In this project we built a Machine Learning Model to predict the ratings of businesses using California Google Local Data (https://cseweb.ucsd.edu/~jmcauley/datasets.html#google_local)
This project was completed in a group of 3 students for the CSE 158 course at UC San Diego during Fall 2021 quarter.
Data description: each review contains:
- "user_id"
- "business_id"
- temporal data regarding when the review was submitted
- categories of the reviewed business
- full text of the review
- overall rating of the business on 0-5 inclusive scale (only integers)
Data subset criteria:
- each user has reviewed a minimum of 5 businesses
- each business has a minimum of 5 reviews
- businesses are located in California
Description of Major Files
- "CA_5.json.gz": file contains all user ratings of businesses with the subset criteria mentioned above
- "places_CA.json.gz": file contains all business description metadata
- "David/Assignment2-David.ipynb": all exploratory data analysis, feature extraction methods, and machine learning models were created and tested in this file
- "Final Report.pdf": file contains detailed report containing the model selection steps, baseline models for comparison, and results for the best performing model. This file is the MOST IMPORTANT for comprehending the methods used during this project!
Features considered:
- sentiment analysis using 1000 most popular n-grams upto length 5
- one-hot-encoded price
- item2vec
- user rating from cosine similarity
- and temporal analysis
Results:
-
Ridge Regression Model: We were most pleased with the overall performance of the Ridge Regression model in comparison to the 3 Baseline models and alternative regression models in terms of MSE: 0.607 for this model compared to 0.764, 0.727, and 0.718 for the respective baselines.
-
Ablation Experiment: However, the large discrepancy in MSE between the train and validation sets led us to believe that this model was overfitting the training data. As such, we conducted an ablation experiment in which we removed each feature from the model one-by-one. For our final model, we ended up completely removing both the user rating from cosine similarity and temporal regression features due to the decreases in validation MSE when these features were removed during the ablation experiment. As such, the train and validation MSE’s for the final model were 0.510 and 0.575, respectively. Since these two MSE values are much closer, this suggests that our model is not overfitting the training data.
-
Feature Importances: From the results of the ablation experiment, the ranking of features from most-least important was: review text sentiment analysis using n-grams upto 5, Item2Vec, One-Hot Encoded Price, Temporal Dynamics, and the User Reviews from Cosine Similarities of Businesses. The Validation MSE’s from each step of the ablation experiment were 0.691, 0.611, 0.609, 0.599, and 0.573 for the respective features above. Clearly, the Sentiment Analysis Feature using the 1000 most popular n-grams of review text data proved to be the most important feature since the Validation MSE increased drastically when it was removed from the model.
-
Hyperparameter Tuning: Once we finalized which parameters to use, we performed hyperparameter tuning of the final Ridge Regression model using the validation set, and determined that the regularization coefficient C=1 gave the lowest MSE values on the validation set. Reported Test MSE: For our final step, we calculated the MSE to be 0.568 from the predictions of this tuned Ridge Regression Model on the untouched test set. This means that on average, this model predicts ratings 0.753 [or sqrt(0.568)] stars away from the true rating for this dataset.

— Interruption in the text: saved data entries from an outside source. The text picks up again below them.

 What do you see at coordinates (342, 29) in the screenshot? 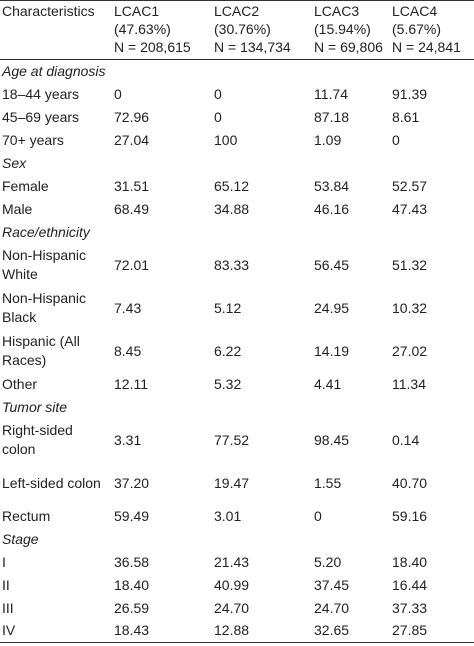
I see `header-share: (15.94%)` at bounding box center [342, 29].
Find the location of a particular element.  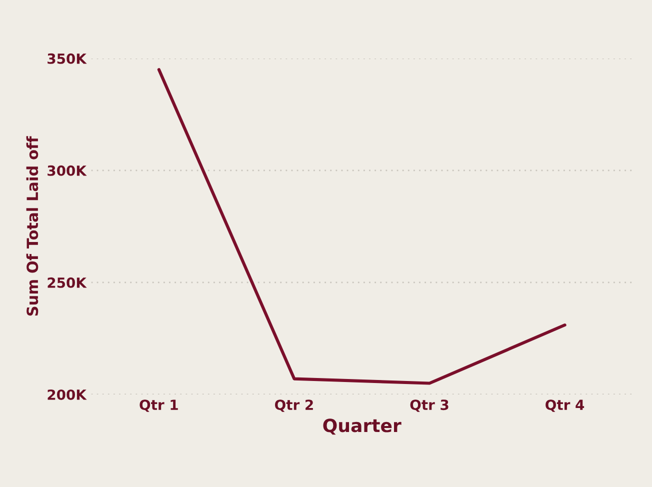

x-tick-label: Qtr 2 is located at coordinates (294, 406).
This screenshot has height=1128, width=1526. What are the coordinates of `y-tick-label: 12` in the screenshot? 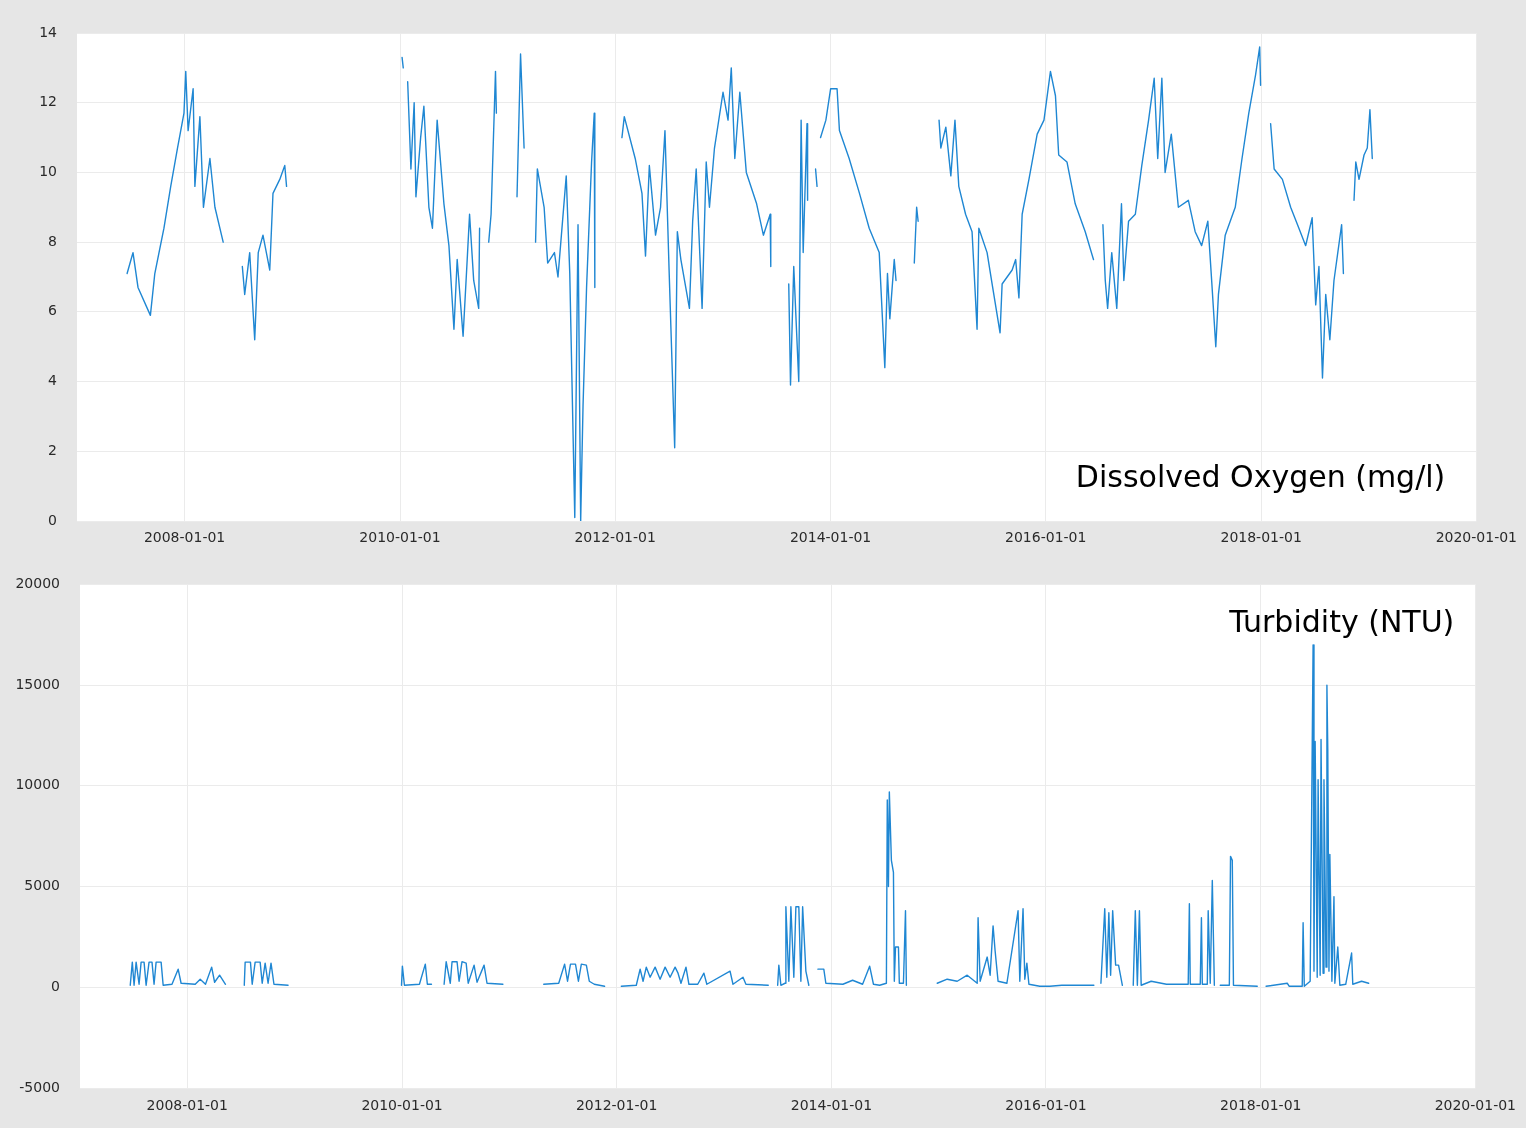 It's located at (48, 102).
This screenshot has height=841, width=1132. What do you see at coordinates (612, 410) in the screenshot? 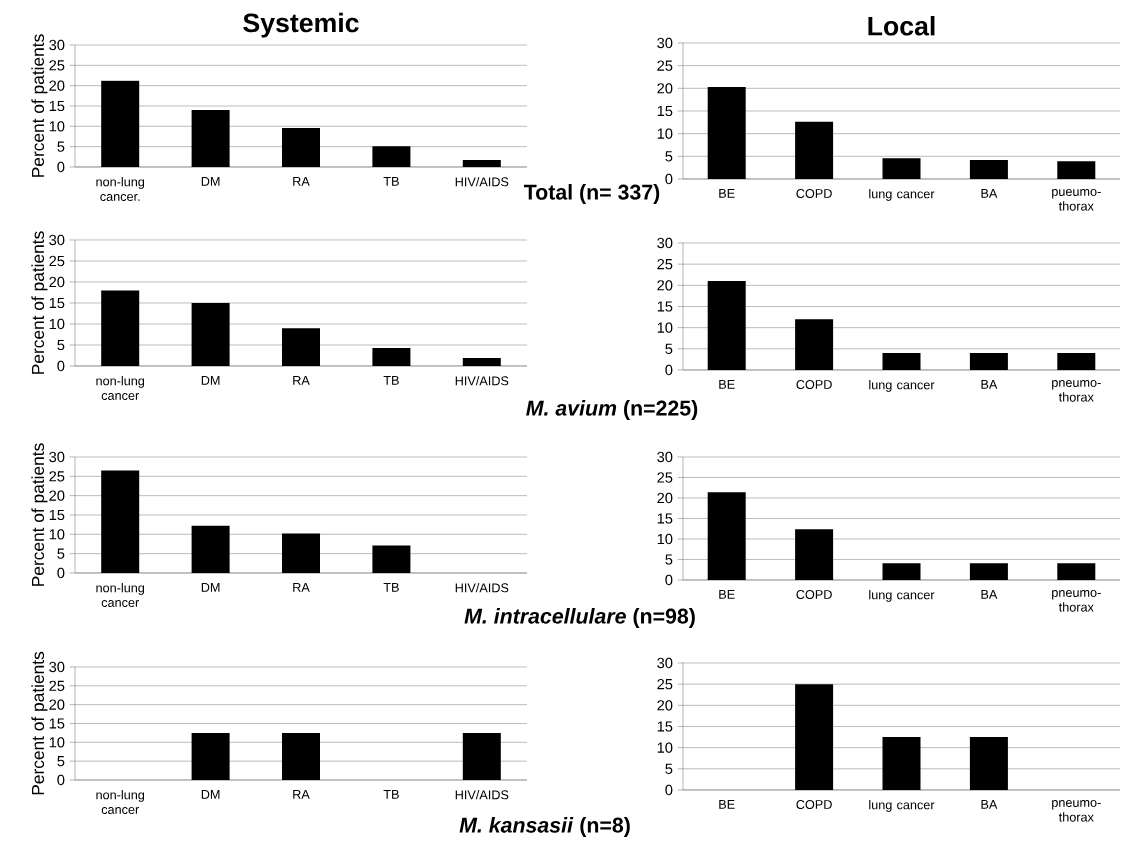
I see `text: M. avium (n=225)` at bounding box center [612, 410].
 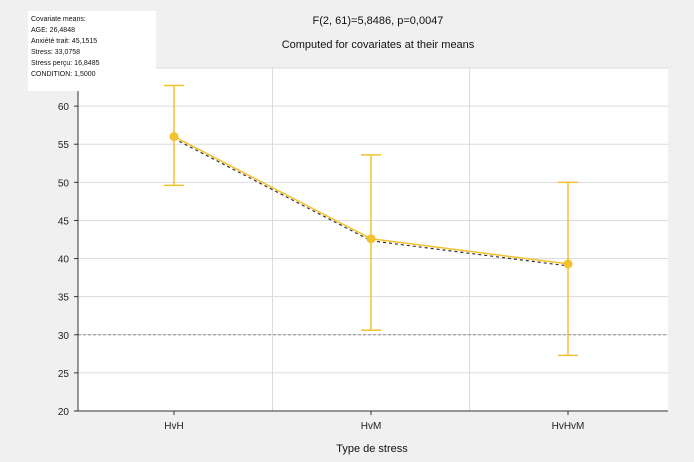 What do you see at coordinates (64, 298) in the screenshot?
I see `y-tick-label: 35` at bounding box center [64, 298].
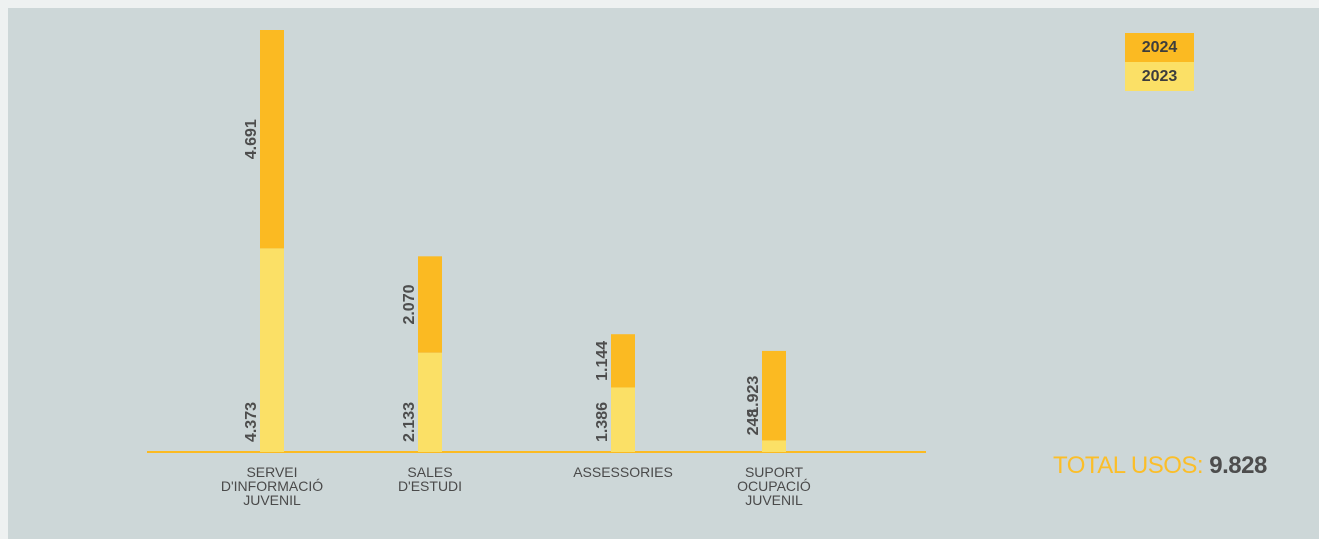 The image size is (1319, 539). Describe the element at coordinates (623, 472) in the screenshot. I see `category-label-2: ASSESSORIES` at that location.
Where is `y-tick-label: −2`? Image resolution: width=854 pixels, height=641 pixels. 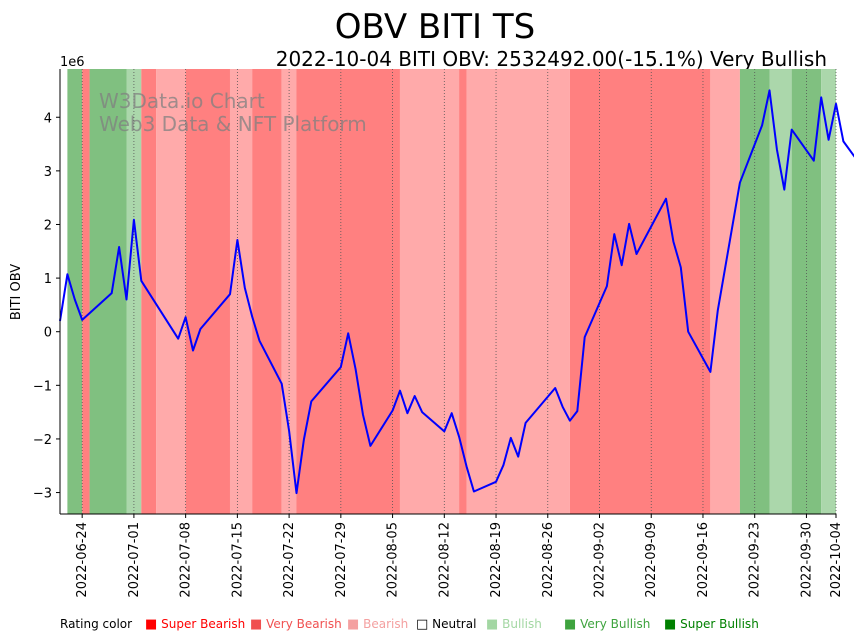
y-tick-label: −2 is located at coordinates (42, 440).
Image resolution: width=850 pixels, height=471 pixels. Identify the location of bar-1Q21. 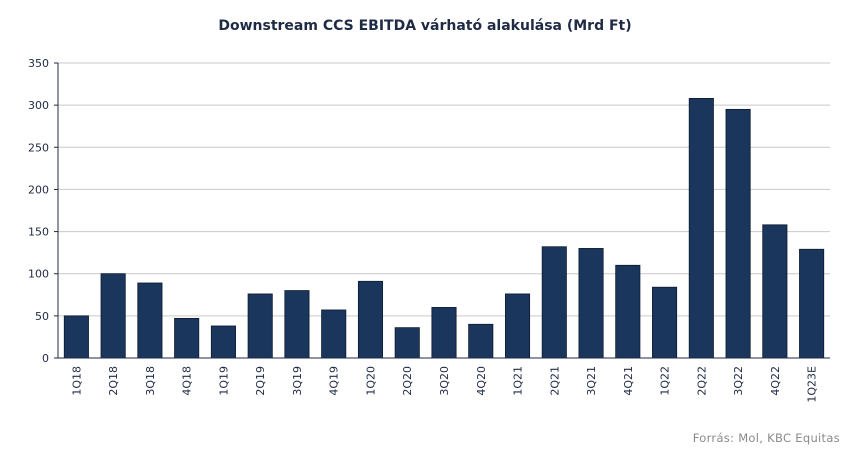
(518, 326).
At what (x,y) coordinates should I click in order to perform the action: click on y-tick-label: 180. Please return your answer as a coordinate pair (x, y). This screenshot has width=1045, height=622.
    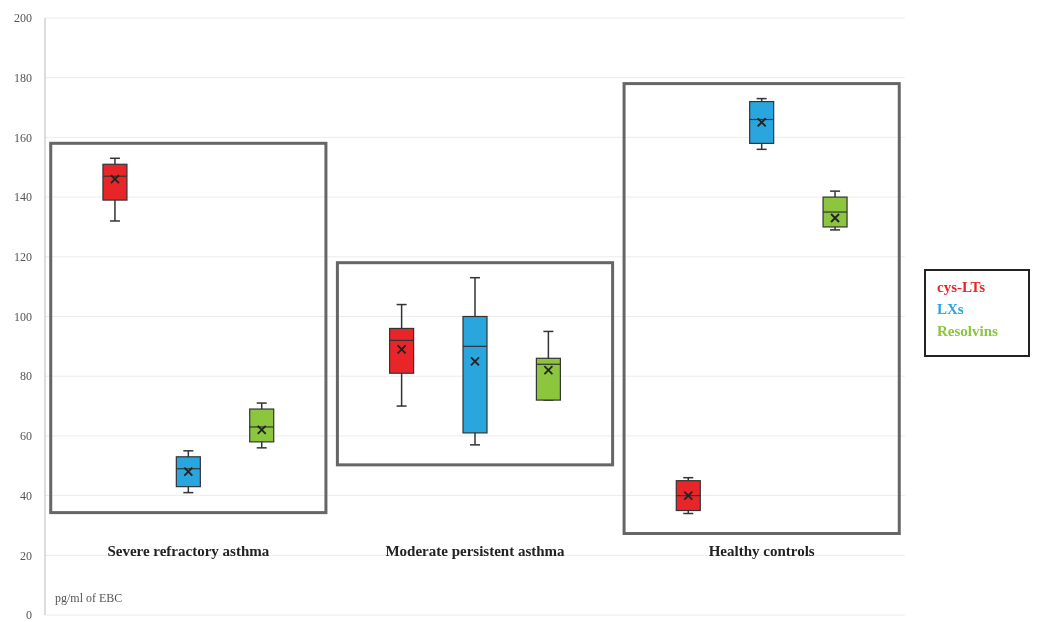
    Looking at the image, I should click on (23, 78).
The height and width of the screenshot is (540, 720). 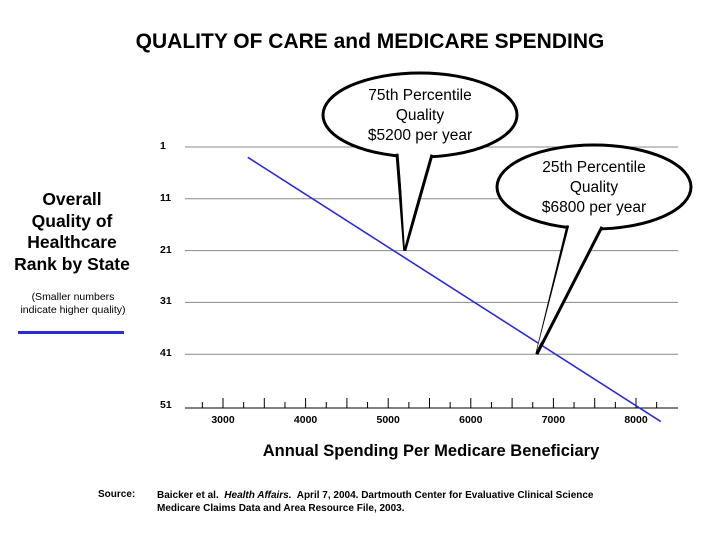 I want to click on y-tick-label: 11, so click(x=166, y=198).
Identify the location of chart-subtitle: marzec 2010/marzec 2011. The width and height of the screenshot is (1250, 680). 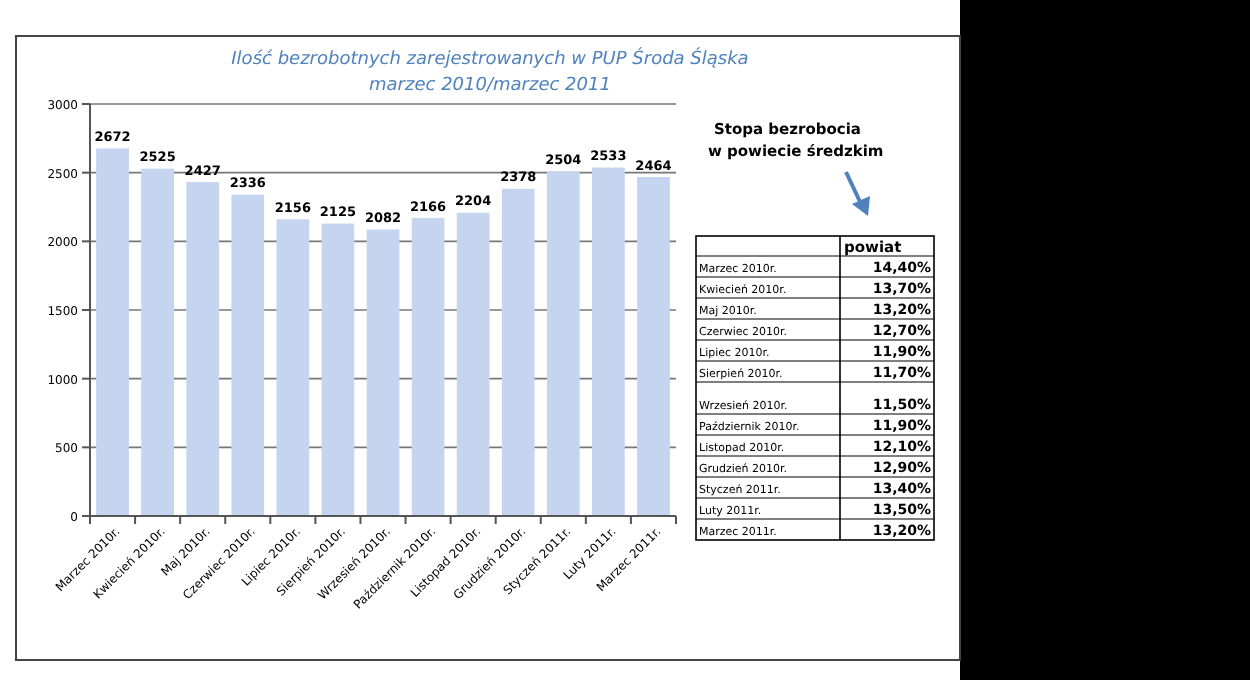
(490, 86).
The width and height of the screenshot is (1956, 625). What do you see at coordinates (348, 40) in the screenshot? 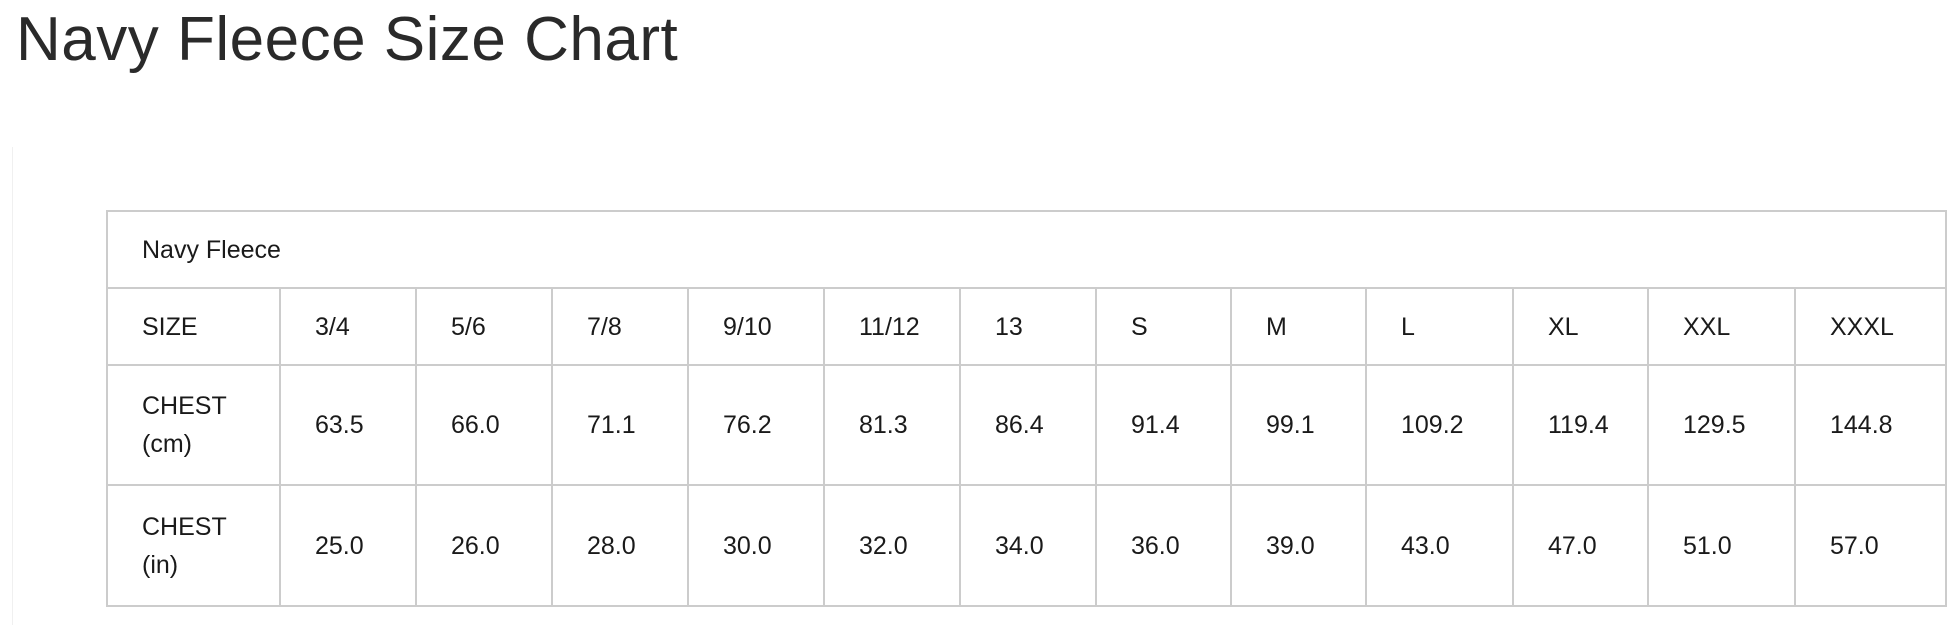
I see `page-title: Navy Fleece Size Chart` at bounding box center [348, 40].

References: [1] Rajiv Pasricha, Julian McAuley. 2018. Translation-based factorization machines for sequential recommendation. In RecSys [2] Ruining He, Wang-Cheng Kang, Julian McAuley. 2017. Translation-based recommendation. In RecSys [3] Farman Ullah, Ghulam Sarwar, Sung Chang Lee, Yun Kyung Park, Kyeong Deok Moon, and Jin Tae Kim. 2012. Hybrid recommender system with temporal information. In ICOIN. IEEE. [4] Yehuda Koren. 2010. Collaborative Filtering with Temporal Dynamics. Commun. ACM (2010).